▶ _Page extract_
Saturday, January 4, 2014

JOURNALISM AND INFORMATION IN CHINA AND UKRAINE


The news about the news in China is anything but good.  I first learned about it close to 2 weeks ago, when my China mentor, and the former Assistant Dean of the Journalism School at Shantou University where I taught the fall semester in 2008, sent the following news clip, a story by Teddy Ng in the authoritative Hong Kong-based newspaper, the South China Morning Post (SCMP)


“The Communist Party's propaganda authority is planning to tighten its control over major journalism schools across the country and increase Marxist education at the universities,” Ng reported.

“Three people familiar with the plan said senior local propaganda officials would become heads or high-level officials of journalism programs at 10 top-tier universities, in an attempt to ensure their teaching is in line with authorities' directives.”

Leaders of the Chinese Communist Party have hardly hidden their plan, which is to spread soon from 10 elite J-schools to all places where Journalism is taught in China.

The story had actually been reported by Japan’s Kyodo News Agency almost a week earlier.


Kyodo’s story cited a party source on what triggered the J-School takeover.  “President Xi Jinping senses a crisis ‘at universities and in the mass media where reformists (who support such values as democracy) have the most influence.’”

Several reports agree that officials from the party's Central Propaganda Department will, in Kyodo’s words, “take over the top posts of their journalism schools, and also beef up the media's role in serving as the ‘throat and tongue’ of the Communist Party.”

Herford, whose long career in journalism education was preceded by a distinguished record as a senior producer and bureau chief at CBS News, was properly horrified.

I feel for our former students and those who might have been our future students,” Peter emailed.  “This latest step cements changes that have been creeping forward. They include the seven "no’s", a list of basics that are no longer to be taught in Chinese universities. These include Human Rights concepts and many of the foundations of literature and history (expunging foreign and particularly Western influences).”

According to SCPM’s Ng, the creeps have been advancing since 2001, when party hard-liners took control of journalism education at Shanghai’s Fudan University.one of the top schools in the country.  Back then, Ng reported, “Jiefang Daily quoted then Shanghai deputy party secretary Gong Xueping as saying the arrangement would ensure local propaganda authorities utilized their strength in leading and organizing the mass media.”

And sure enough, today, Ng said, “The current head of the university's journalism program is Song Chao , who is a deputy propaganda director for Shanghai.”

But today, a dozen years after the CCP put its foot down at Fudan, the party propagandists’ plan for control is widely predicted to be ineffective.

Ng quoted Li Datong, a former editor with China Youth Daily: "’The journalists will memorise some lines of Marxist thought but in the end they won't care too much about it,’"    

5 days later, Ng wrote that the CCP crackdown would extend beyond Journalism, to everything taught at China’s universities, and to what the Chinese people will see on their major broadcast networks “specific programmes for spreading socialist ideologies, as well as more public service advertisements.”


But will President Xi’s dictates make a difference? Ng cited another skeptic, Zhang Ming, a political science professor at Renmin University, another top university in Beijing, "’The question remains whether the public will buy it. It is impossible to carve them into the brain’."

▶ _Supplied information_
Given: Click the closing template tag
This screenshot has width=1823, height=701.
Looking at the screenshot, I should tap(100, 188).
==
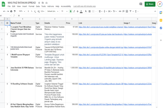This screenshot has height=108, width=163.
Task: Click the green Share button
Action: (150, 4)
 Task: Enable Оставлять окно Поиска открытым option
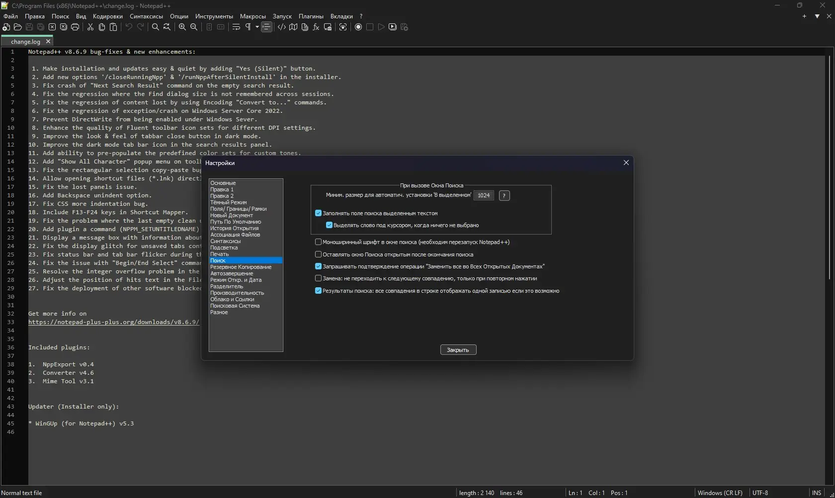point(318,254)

▶ _Complete the following_
- A) Reproduce the passage from the post on journalism in China, starting with "And sure enough, today, Ng" and going on through "to be ineffective.".
- B) According to the post on journalism in China, at which university did party hard-liners take control of journalism education in 2001?

▶ _Set of answers_
- A)
And sure enough, today, Ng said, “The current head of the university's journalism program is Song Chao , who is a deputy propaganda director for Shanghai.”

But today, a dozen years after the CCP put its foot down at Fudan, the party propagandists’ plan for control is widely predicted to be ineffective.

- B) Fudan University in Shanghai.